● EXERCISE DIRECTIONS:
If a line in the entries below includes "Mitchell", pick it out and copy it.

● RECORD SET:
Start of Block
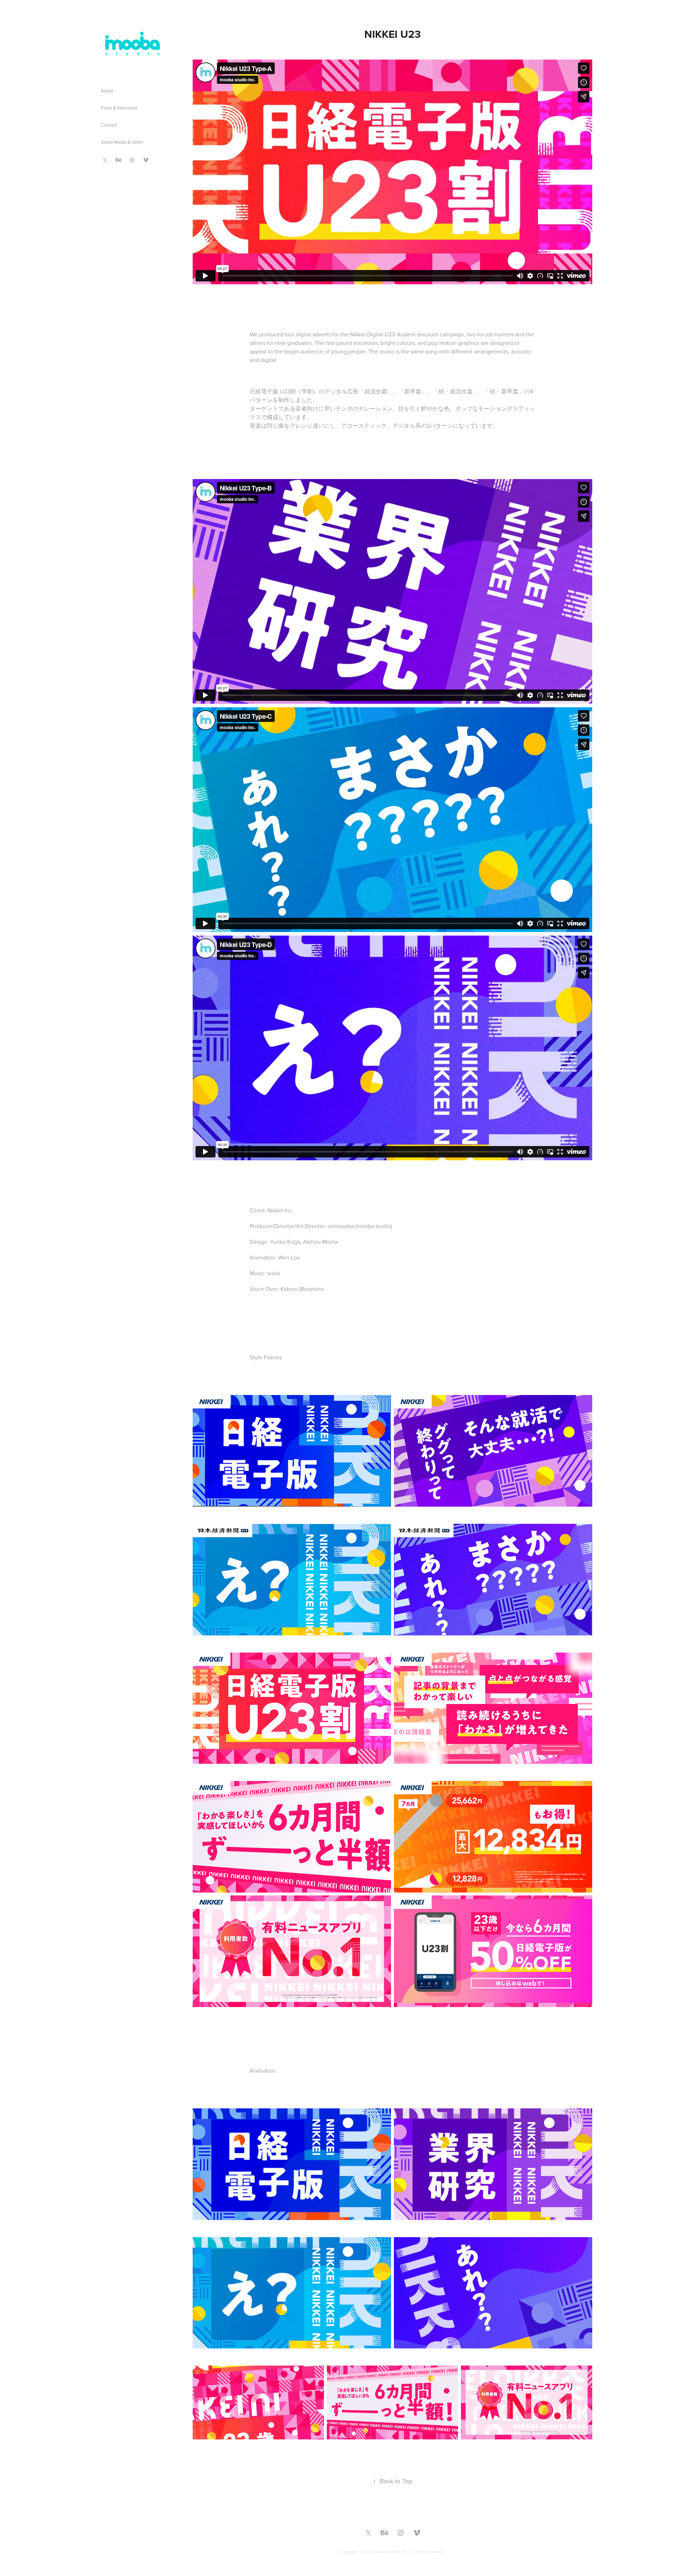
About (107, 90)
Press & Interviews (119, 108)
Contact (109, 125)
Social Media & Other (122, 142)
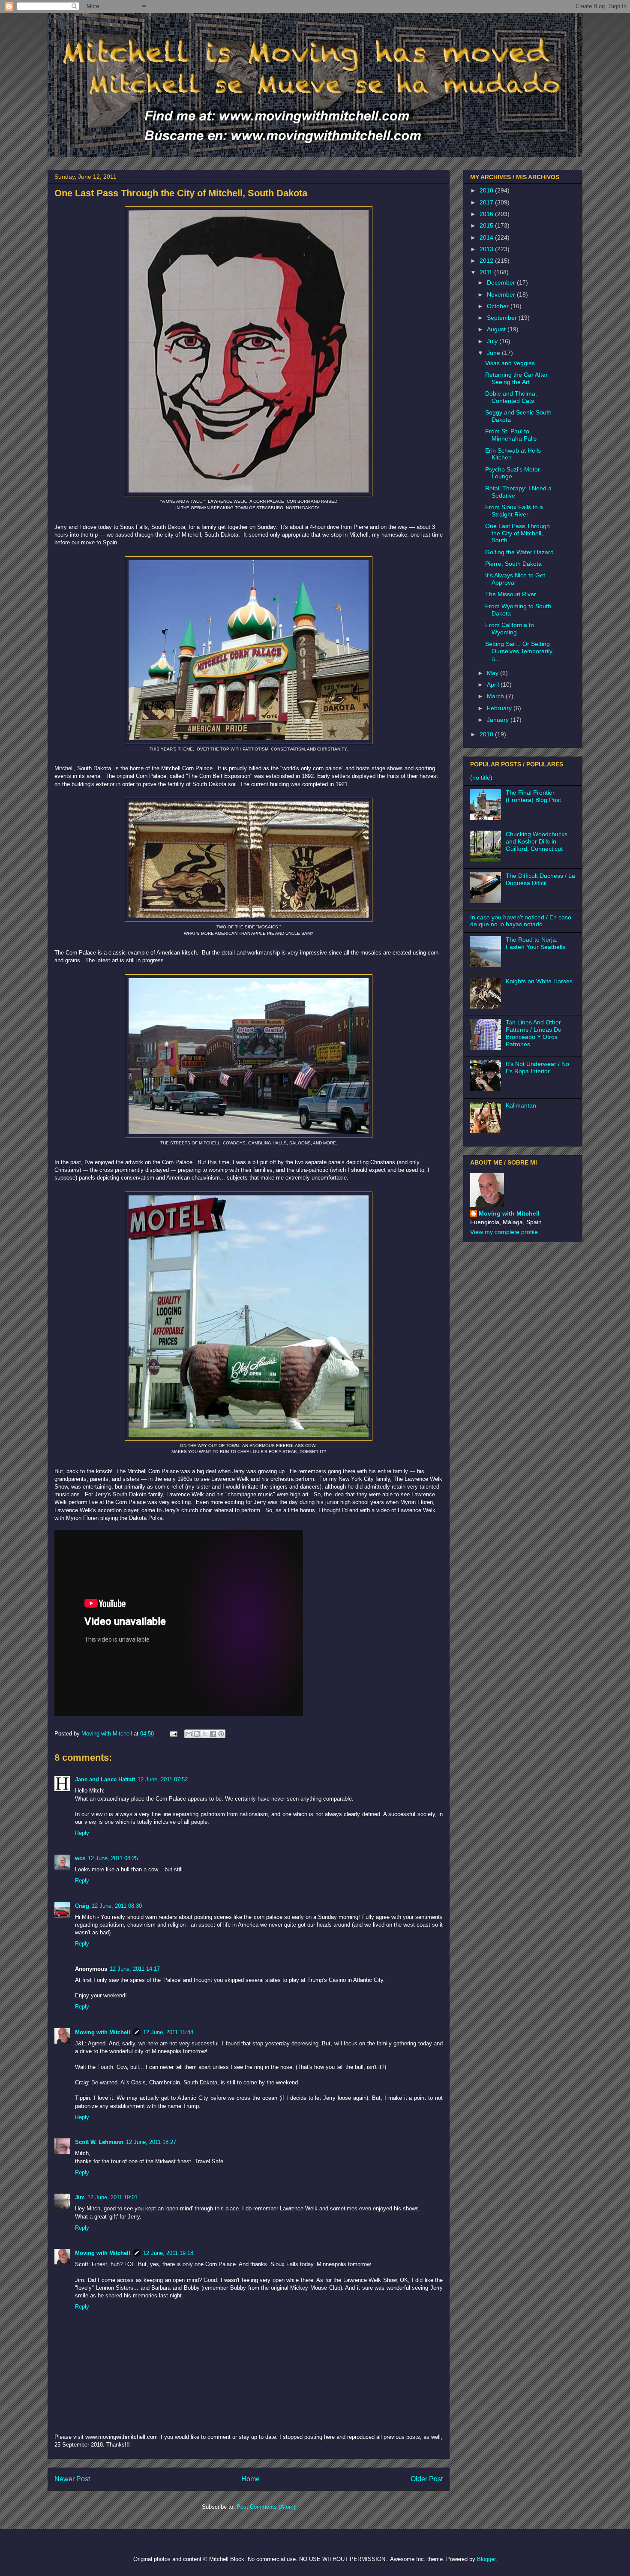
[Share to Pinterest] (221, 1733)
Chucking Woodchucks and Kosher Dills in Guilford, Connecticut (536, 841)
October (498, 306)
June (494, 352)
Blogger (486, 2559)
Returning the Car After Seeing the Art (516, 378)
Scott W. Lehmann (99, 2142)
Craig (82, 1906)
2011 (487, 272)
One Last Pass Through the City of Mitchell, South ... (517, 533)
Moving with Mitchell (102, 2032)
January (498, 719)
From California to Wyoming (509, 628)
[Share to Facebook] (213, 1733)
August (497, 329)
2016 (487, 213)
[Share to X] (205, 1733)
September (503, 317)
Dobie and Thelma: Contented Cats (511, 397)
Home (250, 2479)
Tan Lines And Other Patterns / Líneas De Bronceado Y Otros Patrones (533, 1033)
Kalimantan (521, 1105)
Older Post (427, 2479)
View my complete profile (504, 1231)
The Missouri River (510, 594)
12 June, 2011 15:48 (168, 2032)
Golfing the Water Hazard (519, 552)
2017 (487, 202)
End of Block
Start of Block
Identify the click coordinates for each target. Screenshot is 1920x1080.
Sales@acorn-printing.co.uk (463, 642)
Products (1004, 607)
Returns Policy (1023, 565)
End of Block
● OUTPUT FOR THIS TASK:
One Last Pass Through the City of Mitchell, South ... (517, 533)
Moving with Mitchell (102, 2032)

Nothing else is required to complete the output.